Oosthoek encyclopedie

Oosthoek's Uitgevers Mij. N.V (1916-1925)

Gepubliceerd op 19-01-2019

Eenheid (gr. monas, henotes)

betekenis & definitie

Eenheid (gr. monas, henotes) - Daar de tegenstelling eenheid veelheid alheid ons geheele bewustzijnsleven beheerscht, speelt dit begrip natuurlijk in de filosofie een geweldige rol.

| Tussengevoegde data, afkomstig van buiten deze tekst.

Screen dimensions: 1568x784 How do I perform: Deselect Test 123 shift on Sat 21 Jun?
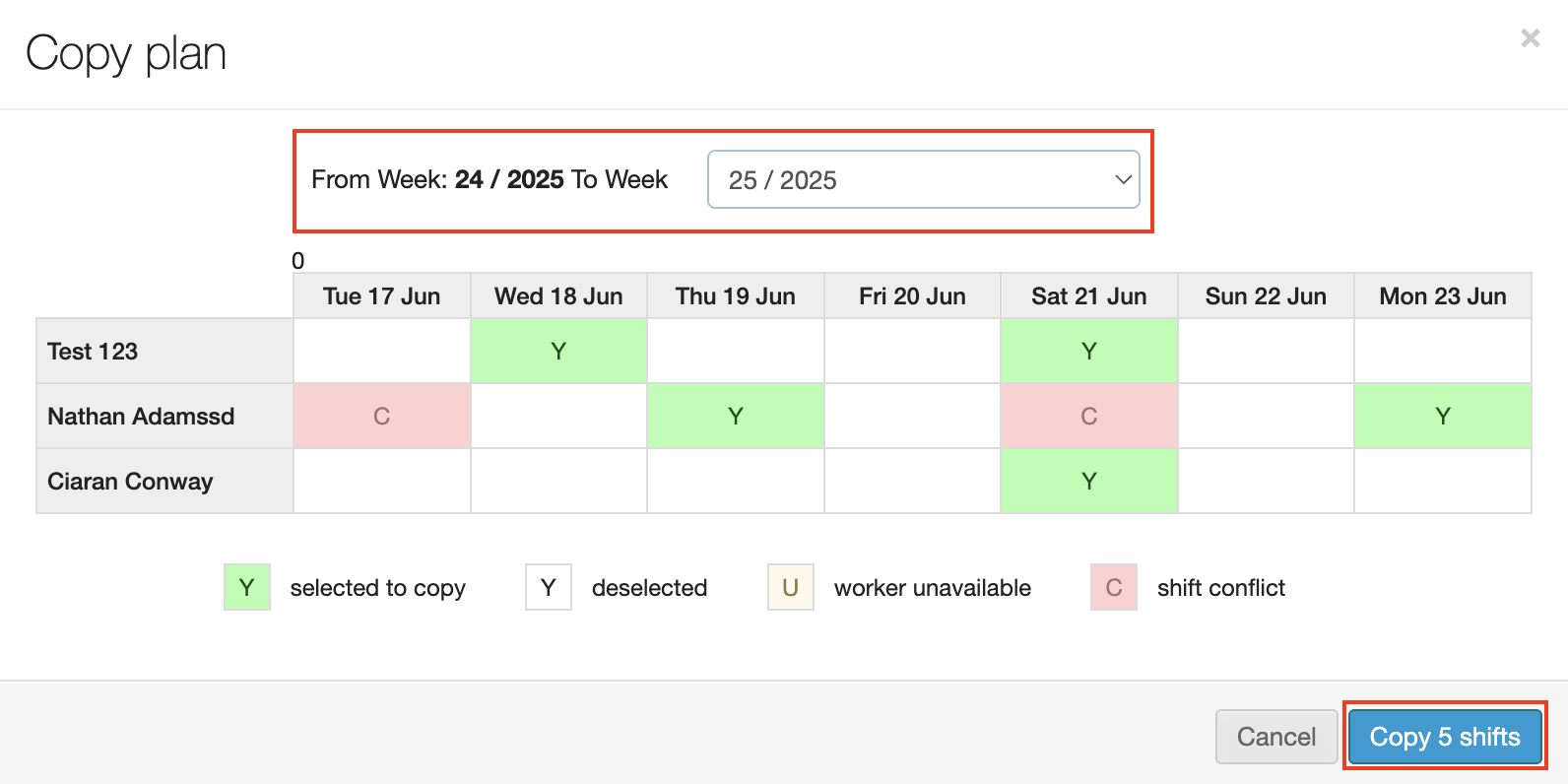(1088, 351)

Om alleen op de voornaamste aanwendingen van dit (uiterst moeilijk zuiver te denken) begrip opmerkzaam te maken: Er is eenheid als identiteit (een en hetzelfde, tegenover: het verschillende, het andere); eenheid in ruimtelijk-tijdelijken samenhang (continuiteit tegenover discreetheid), numerieke eenheid (als uitgangspunt voor de getallenreeks, veelheid van het gelijksoortige); logische eenheid, eenheid in het denken als zoodanig, zich openbarend in het begrip (innerlijke eenheid der zoogenaamde kenmerken), het oordeel (verbinding van subject en praedikaat) en het systeem (verbinding der oordeelen onderling tot hoogere en hoogste eenheden). Deze logische eenheid wordt psychologisch uitgedrukt in de eenheid van de synthesis der apperceptie. — De natuur wordt gedacht als een eenheid, en daardoor onwillekeurig (in zoover de causaal-mechanische wetmatigheid zich over haar als een geheel uitstrekt) als een alheid, een afgesloten werkelijkheid, die van niets buiten zich afhangen kan. Tot die ééne natuur schijnt dan zoowel de psychische als de ruimtelijk-stoffelijke wereld te behooren.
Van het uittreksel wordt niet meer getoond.